Just a few blocks from the offices of the Forward on Pearl Street, a new kosher restaurant has opened its doors, and it promises to do just that. You might walk by without even noticing the humble black awning of the Wall Street Grill.
An industrial-chic bar, dimly lit, welcomes diners in the restaurant’s lobby. Upstairs, the hostess leads you into the atrium dining area, enclosed in glass. Past a second bar, you’ll find yourself in a grassy rooftop garden overlooking Water Street, tree branches fluttering over tables as a street musician playing below. This really, really does not feel like New York kosher dining.

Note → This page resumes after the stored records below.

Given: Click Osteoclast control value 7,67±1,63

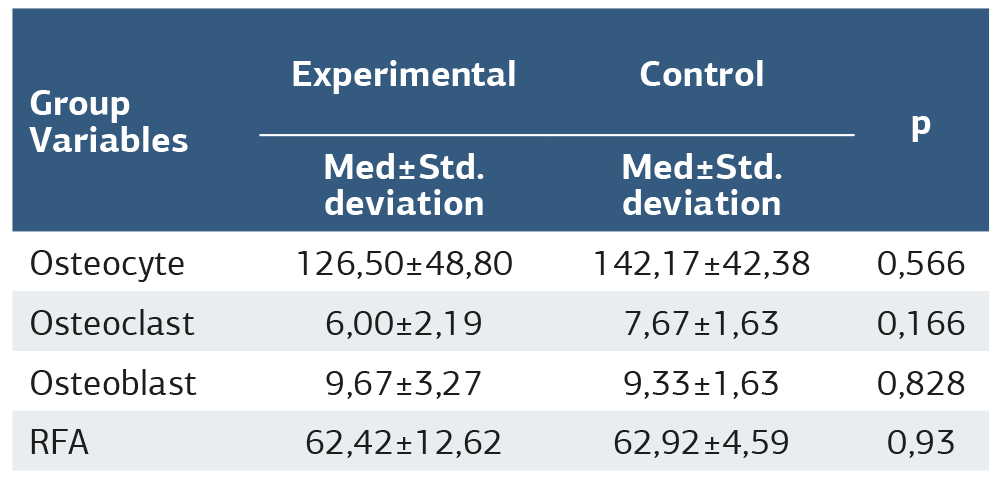Looking at the screenshot, I should coord(701,323).
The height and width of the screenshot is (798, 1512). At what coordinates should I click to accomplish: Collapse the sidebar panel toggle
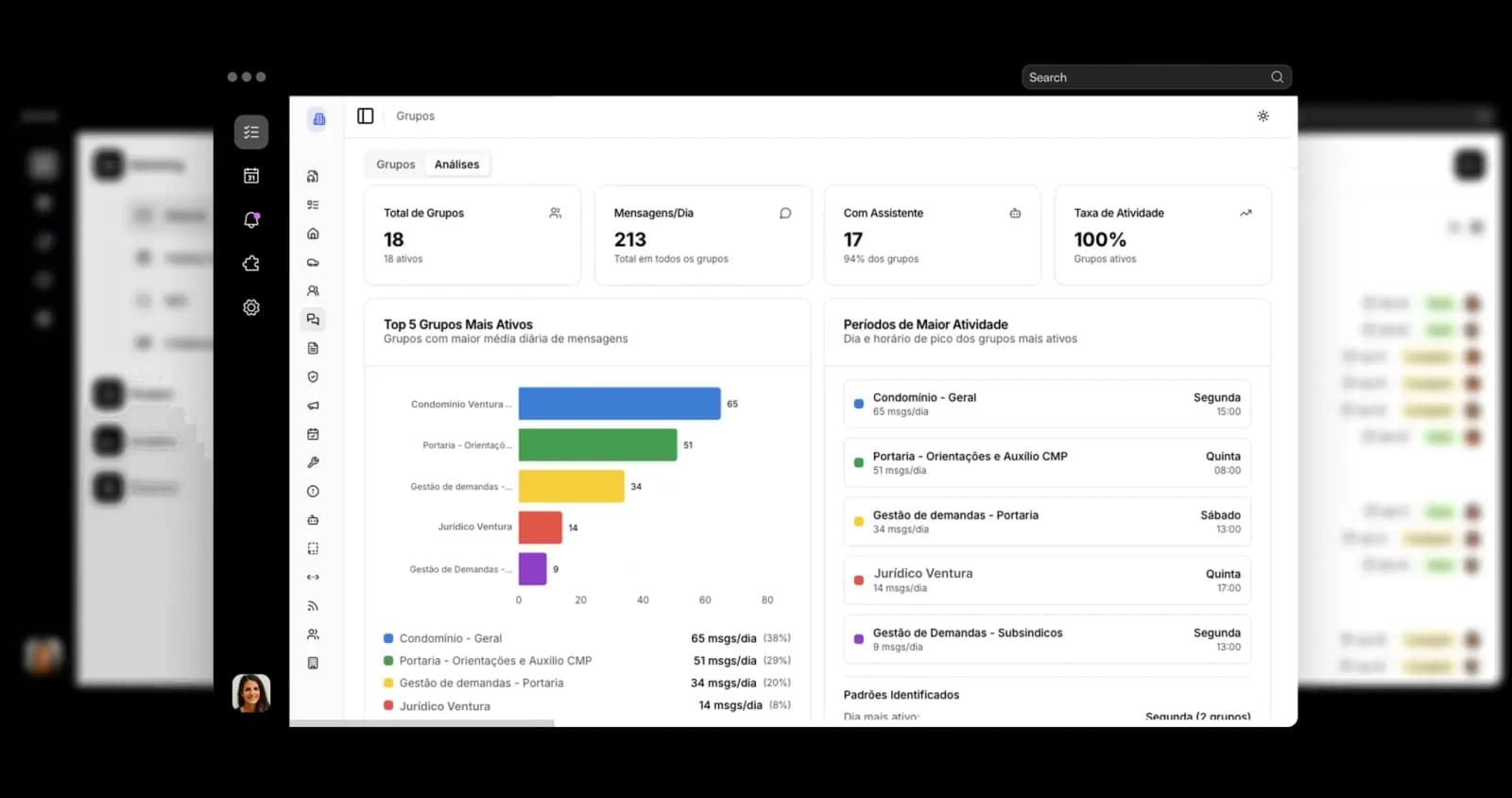point(366,116)
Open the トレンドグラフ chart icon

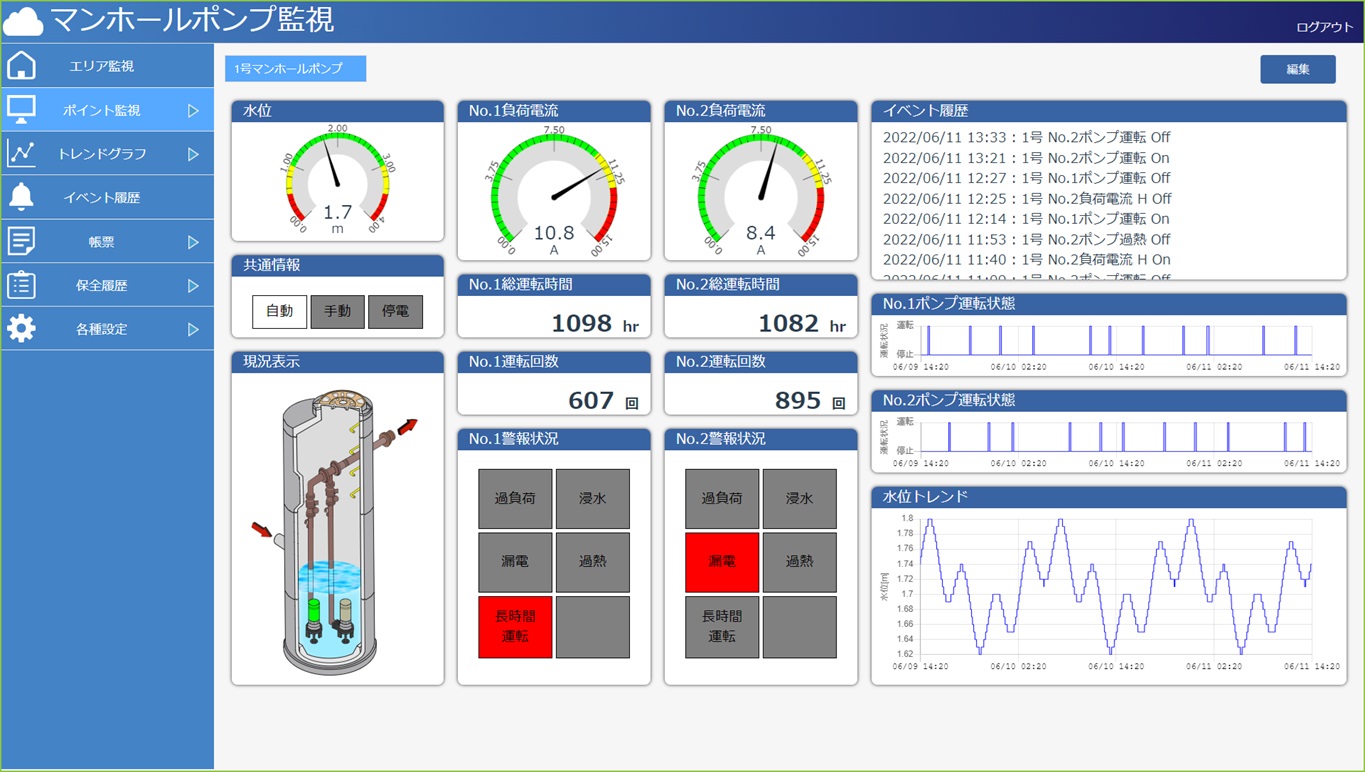pyautogui.click(x=21, y=154)
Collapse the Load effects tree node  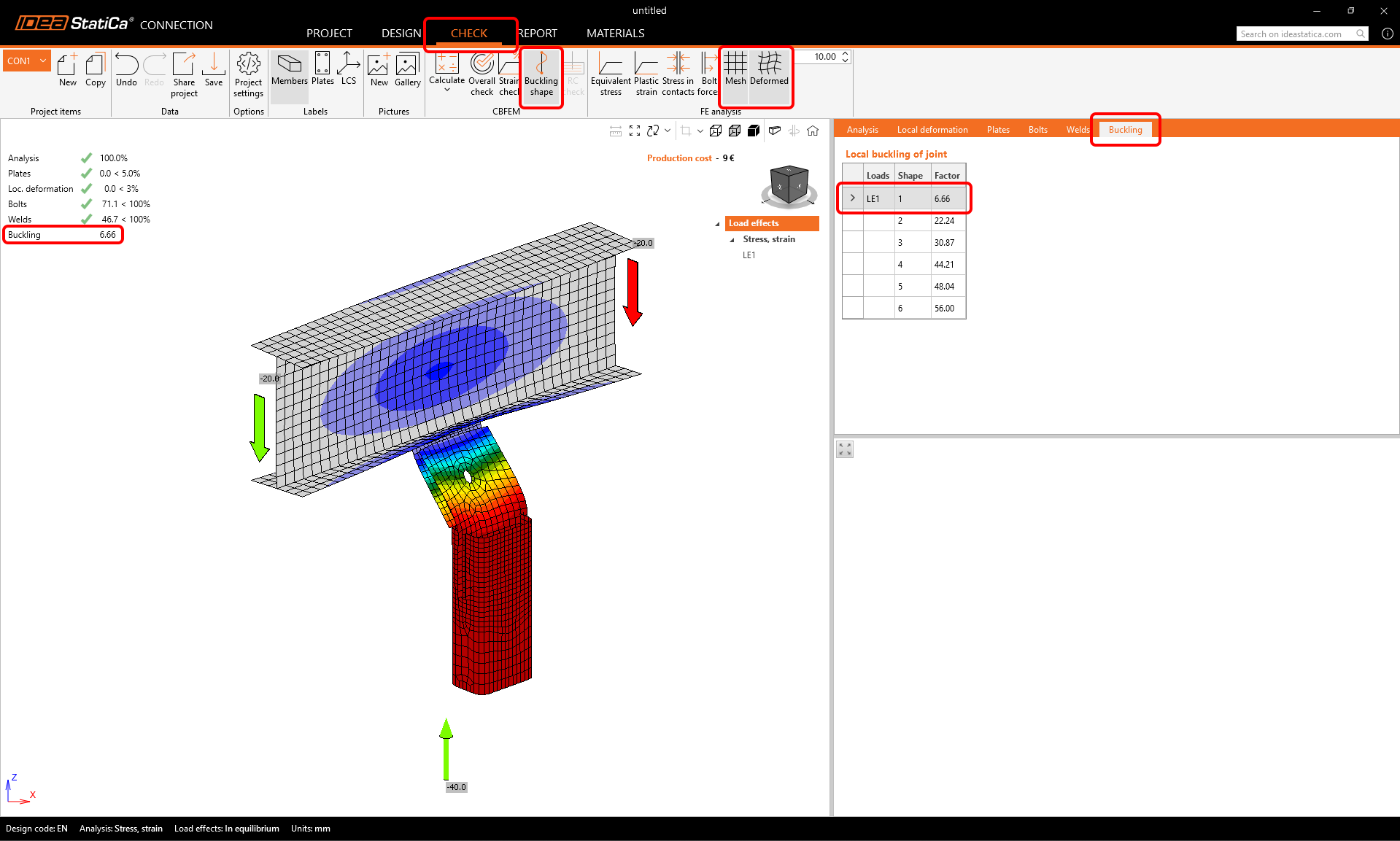pyautogui.click(x=717, y=224)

The restaurant was founded by a unique trifecta — Steve Traube (an Ashkenazi Jewish restauranteur from Brooklyn), Ines Kincaid (a German Christian restaurant house manager) and Tarik Ghadouani (a Moroccan Muslim maître d’). The three met while working for the now-closed Prime Grill, and have returned to the kosher restaurant scene with a long-awaited comeback.

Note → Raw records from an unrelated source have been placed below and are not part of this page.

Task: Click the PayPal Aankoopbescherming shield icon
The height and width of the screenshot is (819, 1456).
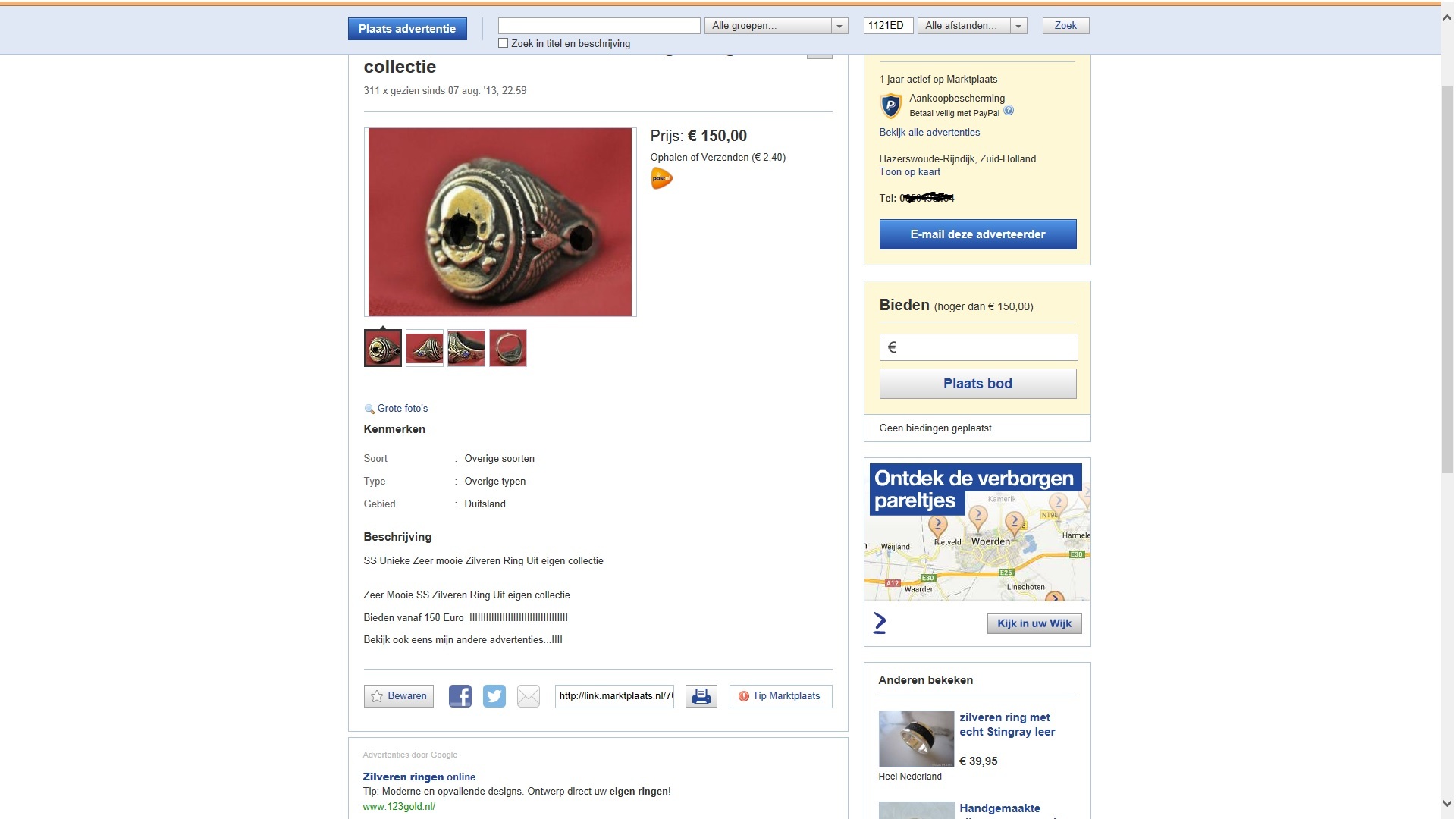Action: pos(890,105)
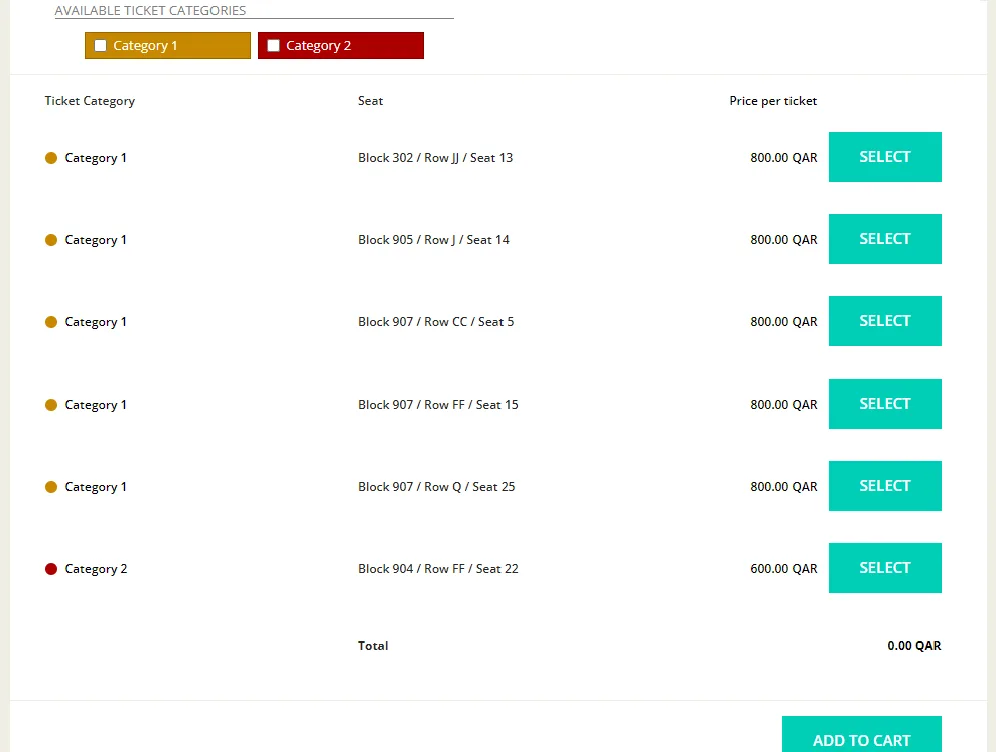Click the Block 904 / Row FF / Seat 22 text
The image size is (996, 752).
tap(438, 568)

My dinner companion and I started with cocktails, exceptionally welcome to two working mothers after a long day: Perfect Passion (vodka, passion fruit, basil, lime and agave - $17), and Cocomansie (a creamy mix of Bacardi rum, calamansi juice, coconut syrup, with coconut water - $17) — both excellent. Wall Street Grill co-founder Ines Kincaid apparently spent six months curating the restaurant’s cocktail list, with the help of SS Squared Mixology — and the effort shows, with offerings that showcase jasmine essence and rosewater, and a sweet bourbon drink that comes accompanied by beef jerky.

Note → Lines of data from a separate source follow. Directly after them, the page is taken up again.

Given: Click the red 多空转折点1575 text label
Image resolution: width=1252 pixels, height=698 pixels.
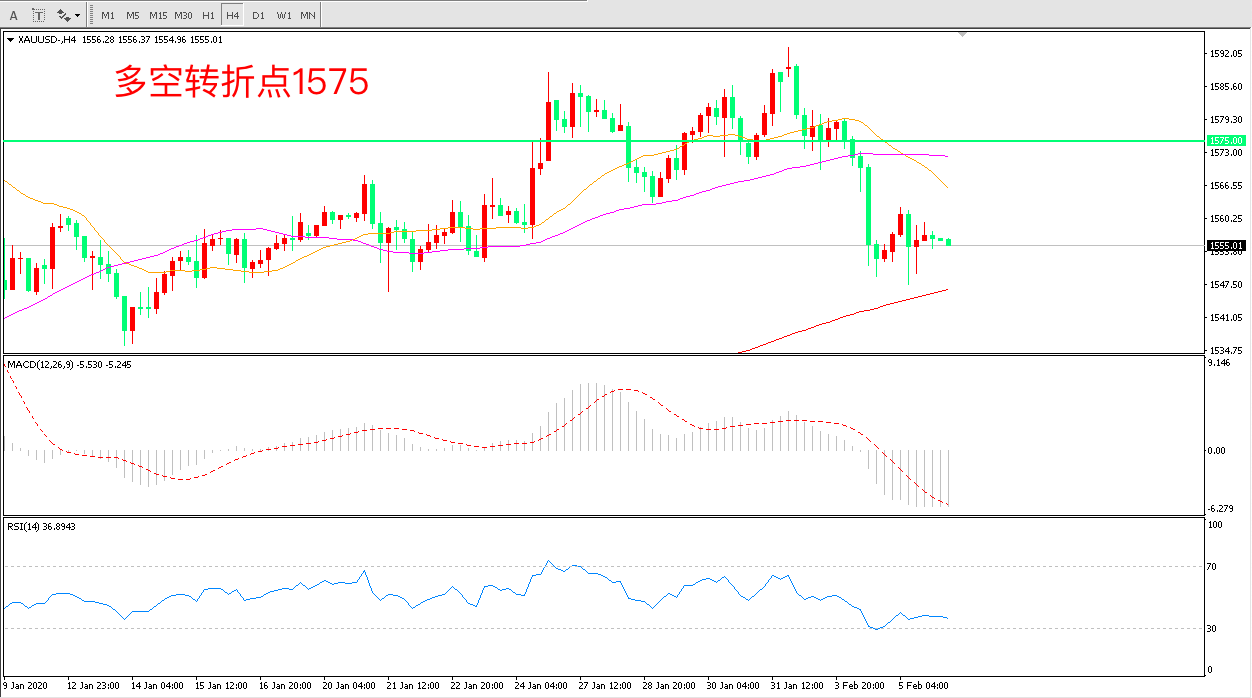Looking at the screenshot, I should [x=242, y=82].
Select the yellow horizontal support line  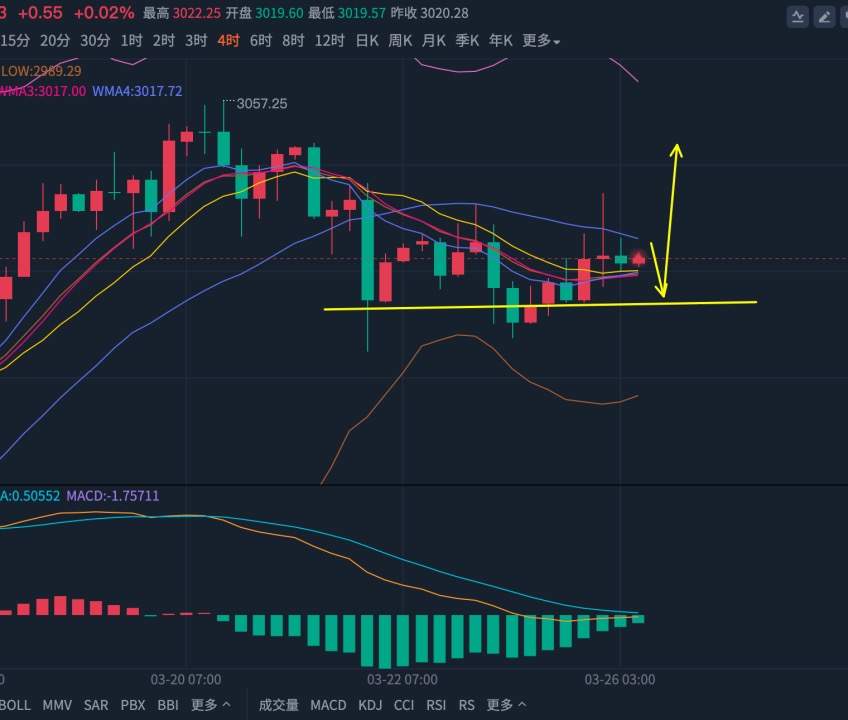[x=540, y=306]
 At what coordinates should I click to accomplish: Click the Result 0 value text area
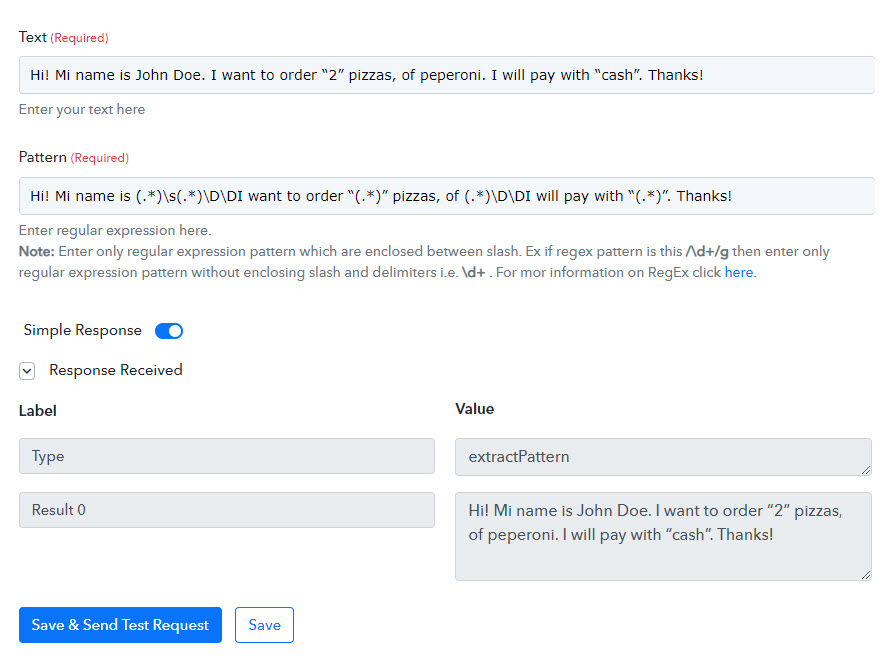pos(663,536)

We went on to sample salmon katsu and the fire dragon sushi — kosher diners that we are, we were unable to start a meal without consuming a combination of raw fish and rice ($22 per roll). For appetizers, we chose crispy Thai beef ($24), which was flavorful though too true to its promise of crispness. For mains, the handmade potato and herb gnocchi ($36) — accompanied by braised leg of veal, wild mushrooms and asparagus — was perfectly herbed and fluffy, not too heavy even on a summer night.
Dessert was a brownie ($15), unlike any crumbling, shrink-wrapped affair — it appeared with a supporting cast of a torched marshmallow, hazelnut brittle, a scoop of chocolate ice cream, on top of a drizzle of cherry emulsion.
“We wanted to create a comfortable upscale restaurant where our friends can spend time in a beautiful setting, enjoying a very different style of kosher fare,” said restaurant co-owner Traube. “We also are looking to give the best, best product for a more reasonable cost than some other places.” Indeed, the prices are relatively competitive, in the context of upscale kosher Manhattan restaurants.
Traube shared that the restaurant is in talks with the next door Andaz Hotel Wall Street to arrange Shabbat packages for groups celebrating bar mitzvahs and sheva brachot, in which meals would be held in the restaurant and a hotel conference room would be provided for prayer services.
But to my mind, it’s the breezy rooftop atrium and garden that is the Wall Street Grill’s greatest offering. Here, one finds a kosher dining option that doesn’t evoke the stress of a bagel shop — or the boredom of yet another heimishe, chandelier-choked white-tablecloth restaurant, where the focus (thanks to tables layout and lighting choices) is often more on “who’s dining here” than “what we’re dining on”.
So pull up a chair in this urban oasis and order a drink in the delicious quiet far above the busy Manhattan streets. In New York’s kosher community — where privacy is a highly-priced commodity — this is no small thing.